La sénatrice Bellemare convient parfaitement de la nécessité de contenir l’inflation, mais juge que l’objectif de promouvoir l’emploi est tout aussi important. Elle s’inquiète du fait que ni la Loi ni l’entente ne donnent à la Banque le mandat explicite de protéger le Canada contre le chômage.
La requête de la sénatrice, qui consisterait à élargir le mandat de la Banque du Canada de façon à combler cette lacune, n’a rien d’original. Aux États-Unis, il y a 40 ans que la loi Humphrey-Hawkins ordonne à la banque centrale non seulement de minimiser l’inflation, mais aussi de maximiser l’emploi. L’organisme est soumis à des procédures de transparence envers le public et à l’obligation de rendre des comptes devant le Congrès. Des dispositions semblables s’appliquent en Australie et en Nouvelle-Zélande.
La sénatrice ne met nullement en doute la compétence des dirigeants de la Banque du Canada, qui affirment gérer les taux d’intérêt de manière prospective et flexible. Alors, à quoi servirait la mise à jour qu’elle propose ?
À deux choses. Premièrement, dans certaines circonstances, un mandat étendu à la protection de l’emploi pourrait bien améliorer la performance du Canada. À l’été 2010, la Banque du Canada a appliqué une hausse substantielle de 0,75 % à son taux d’intérêt directeur malgré un taux de chômage qui dépassait encore 8 %. De son côté, afin de combattre le chômage élevé aux États-Unis, la banque centrale américaine a au contraire maintenu sans broncher son taux directeur proche du plancher de 0 %. Or, au bout de quatre ans, en 2014, le taux de chômage n’avait diminué que d’un seul point au Canada, mais de quatre points aux États-Unis. La différence dans l’orientation des politiques monétaires y avait certainement contribué en partie. Manifestement, le resserrement monétaire de 2010 à 2014 au Canada avait été prématuré. Pourquoi les Canadiens ont-ils échoué là où les Américains ont réussi ? Il est tout probable que la banque centrale américaine s’était sentie pressée de restaurer l’emploi en vertu de Humphrey-Hawkins, alors que la Banque du Canada n’était guidée par aucune balise juridique de ce type. Ce à quoi la sénatrice propose de remédier.

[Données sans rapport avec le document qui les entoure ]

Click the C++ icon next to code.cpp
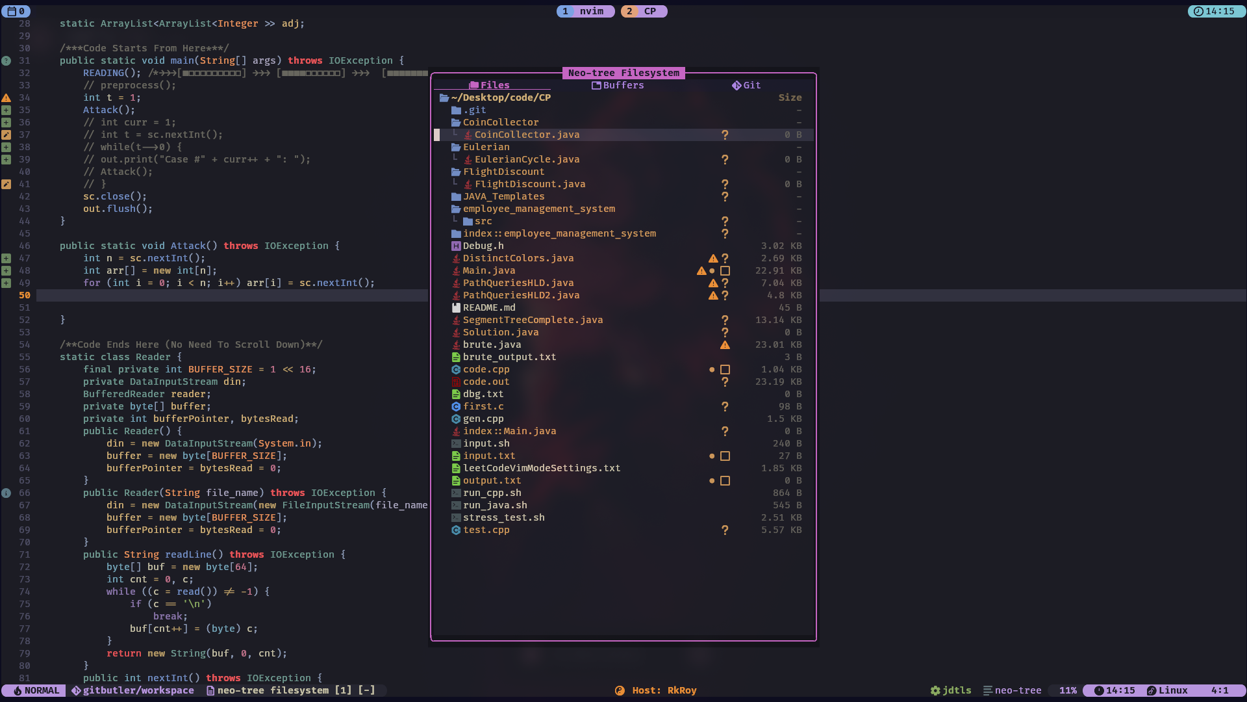The height and width of the screenshot is (702, 1247). coord(456,370)
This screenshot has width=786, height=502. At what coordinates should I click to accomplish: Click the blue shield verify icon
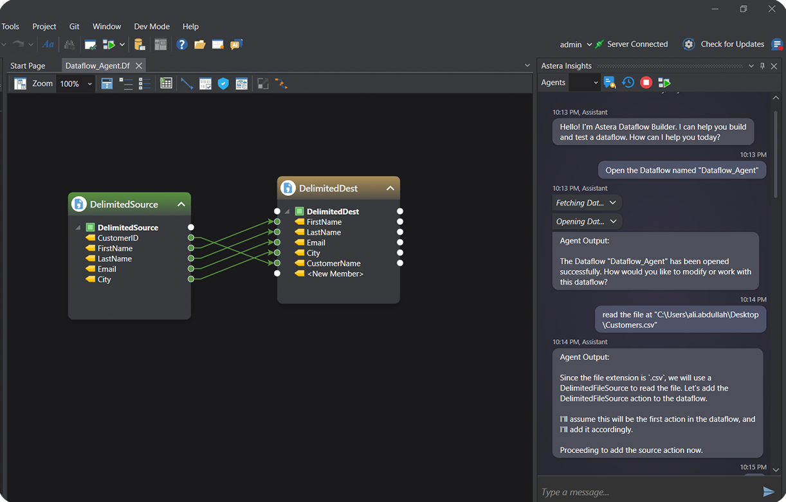point(223,84)
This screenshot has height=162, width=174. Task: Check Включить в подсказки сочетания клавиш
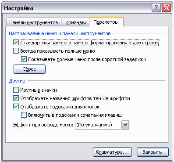[24, 115]
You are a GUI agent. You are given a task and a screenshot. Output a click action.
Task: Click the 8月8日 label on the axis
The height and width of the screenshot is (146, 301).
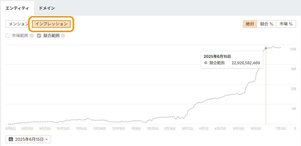pyautogui.click(x=11, y=128)
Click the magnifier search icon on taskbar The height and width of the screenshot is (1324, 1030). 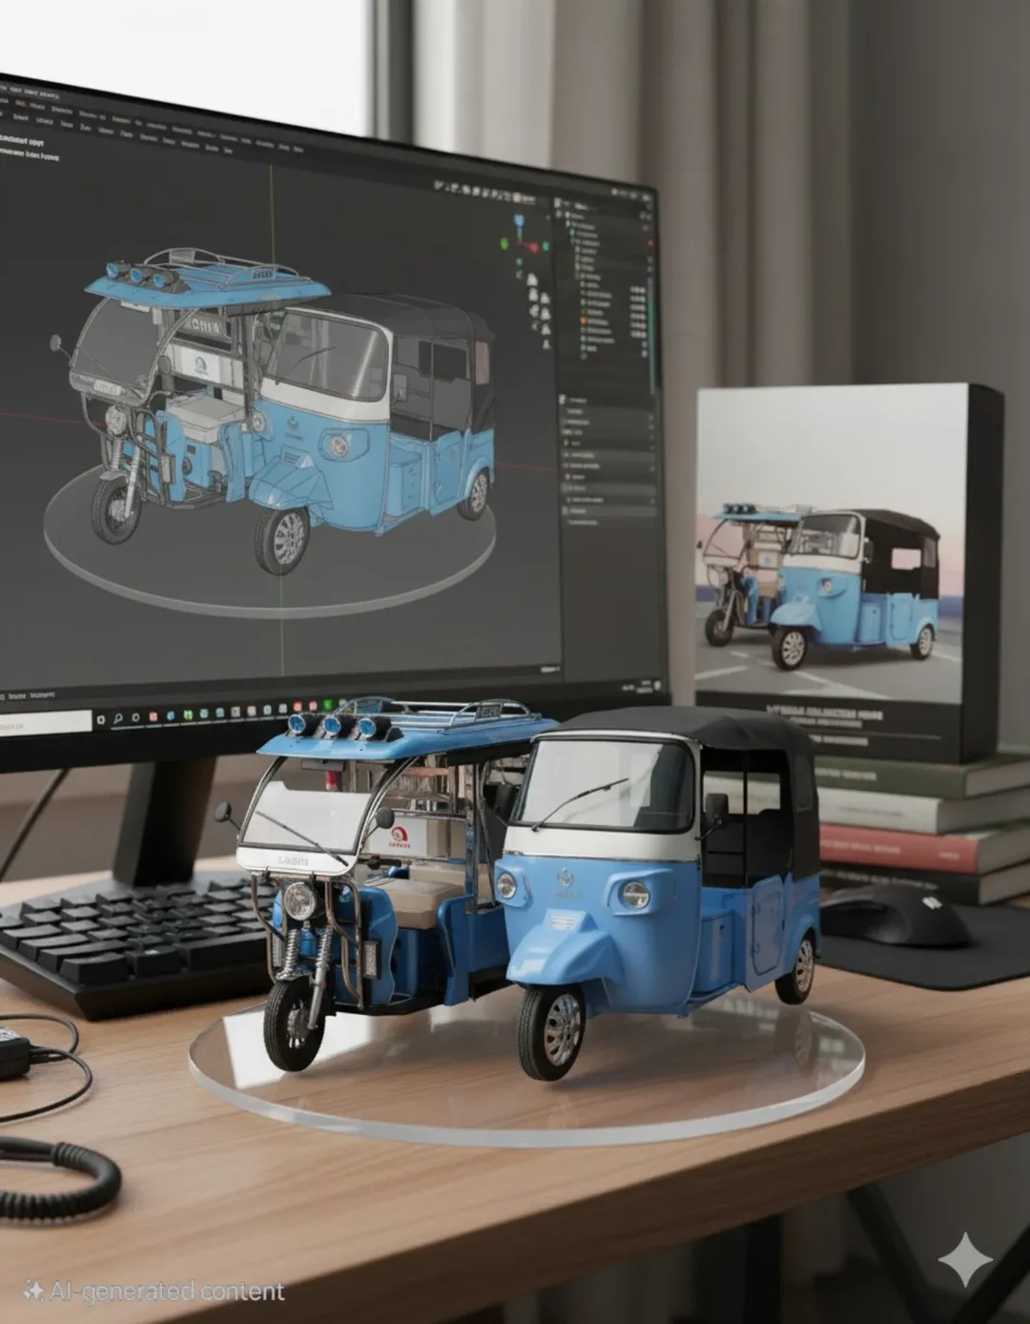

Deuxièmement, en politique, le passé n’est jamais garant de l’avenir. Il n’est pas impossible qu’un futur gouverneur de la Banque du Canada soit moins préoccupé par l’emploi que le gouverneur actuel, et qu’en même temps un futur ministre fédéral des Finances vise l’austérité budgétaire sans égard à la conjoncture économique. Qui alors serait responsable de restaurer l’emploi au Canada si le pays devait essuyer une récession importante ? Avec une loi amendée qui donnerait à la Banque du Canada le mandat explicite de contenir l’inflation et de maximiser l’emploi, les Canadiens sauraient que leur banque centrale aurait l’obligation de défendre ces deux dimensions de leur bien-être, et non pas une seule. La Banque pourrait s’employer, en privé comme en public, à convaincre le ministre des Finances de gérer son budget de manière plus appropriée au contexte économique. Aux États-Unis, la Réserve fédérale est vue comme un bouclier contre l’incurie du président et du Congrès en cas de récession. Un mandat élargi pourrait faire émerger au Canada la même perception populaire favorable à la banque centrale.
La proposition Bellemare protégerait mieux le Canada contre les risques économiques et politiques. Le double mandat réclamé par la sénatrice a reçu l’appui signé d’une soixantaine d’économistes canadiens. Il faut se joindre sans hésiter à ce mouvement plein de bon sens.